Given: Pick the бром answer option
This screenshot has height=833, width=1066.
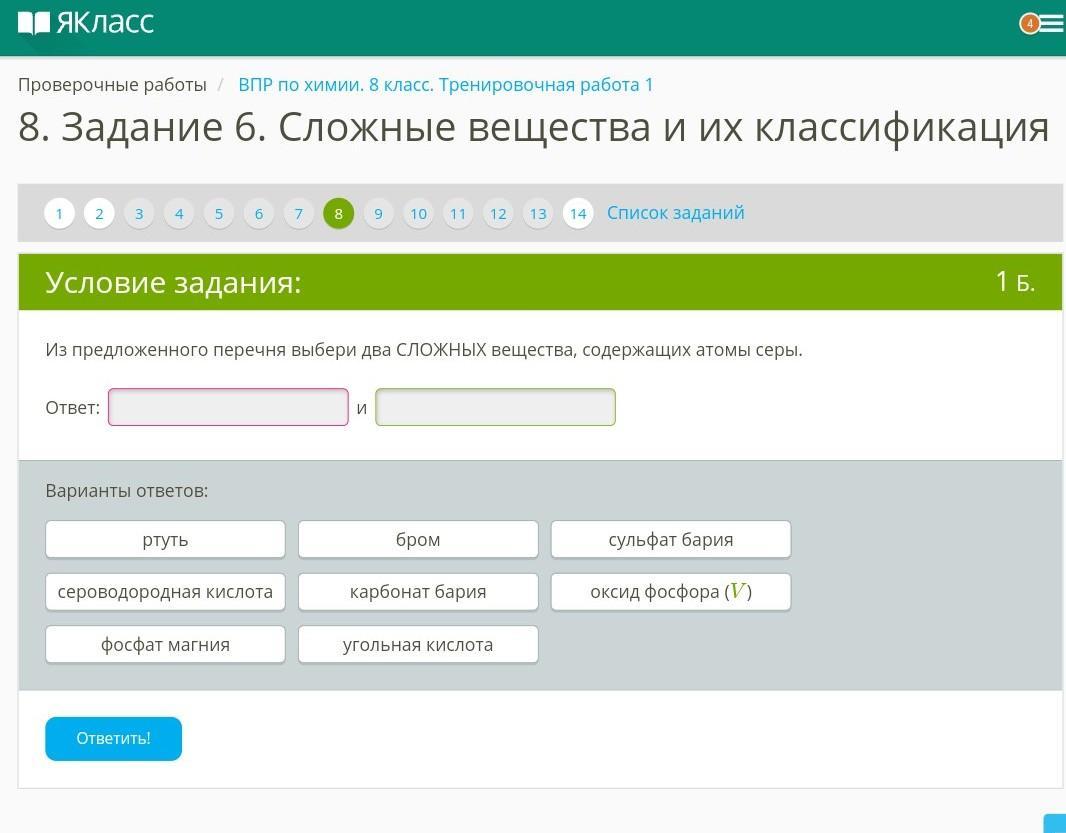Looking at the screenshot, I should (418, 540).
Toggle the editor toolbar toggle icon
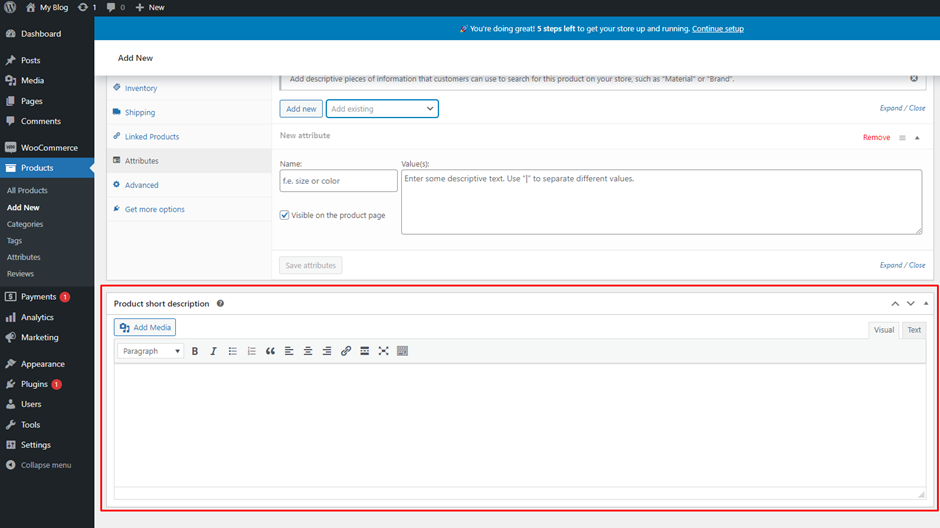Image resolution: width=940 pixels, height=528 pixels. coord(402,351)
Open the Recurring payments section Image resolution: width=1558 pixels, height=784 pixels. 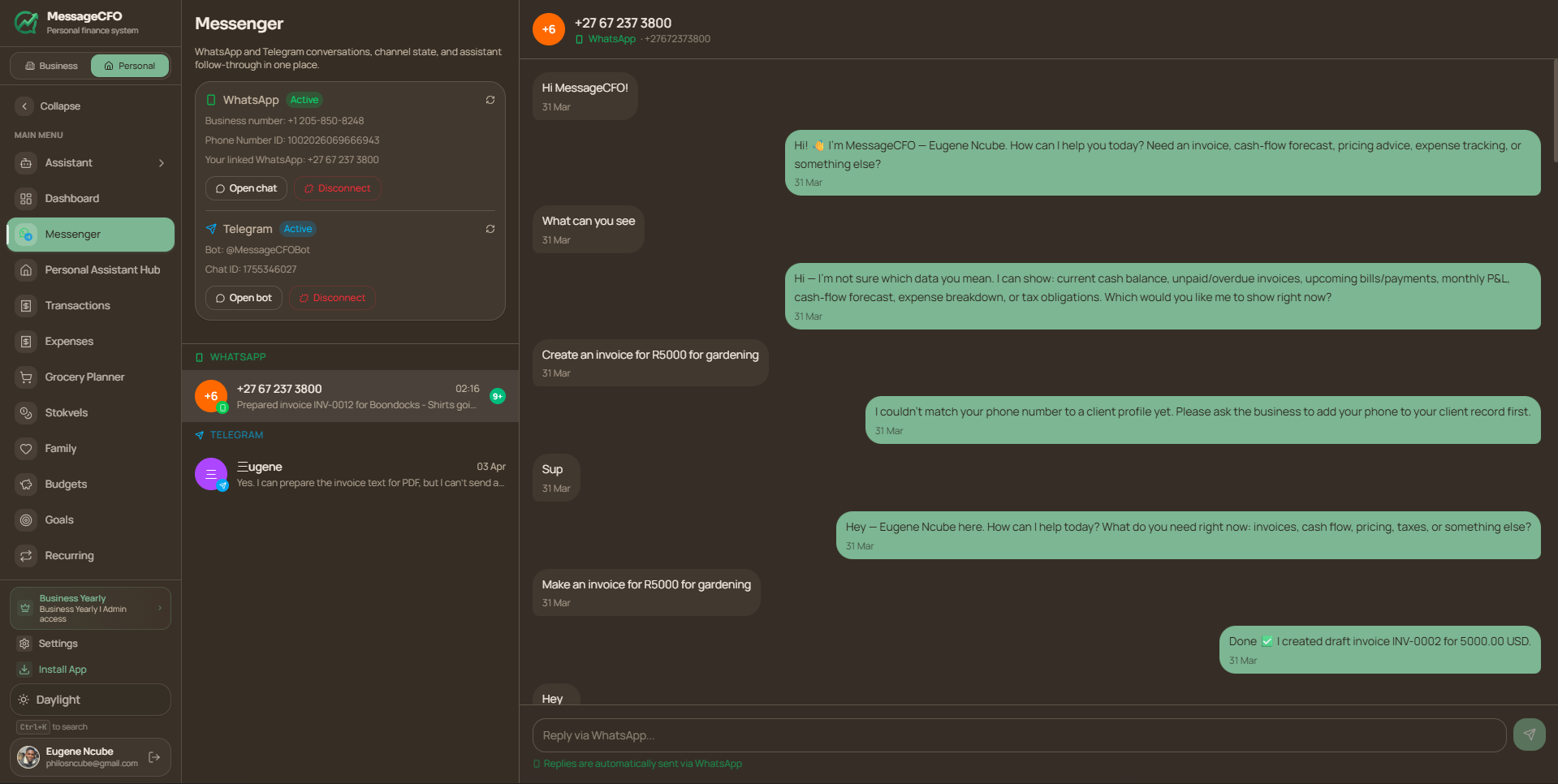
·····
• **Directions for this task**
Every line from the one containing "Toggle the editor toolbar toggle icon" through the last line of the data is to be retyped exactly, with nothing added and no pictures included.

• **Problem solution**
Toggle the editor toolbar toggle icon
Image resolution: width=940 pixels, height=528 pixels. coord(402,351)
Open the Recurring payments section Image resolution: width=1558 pixels, height=784 pixels. 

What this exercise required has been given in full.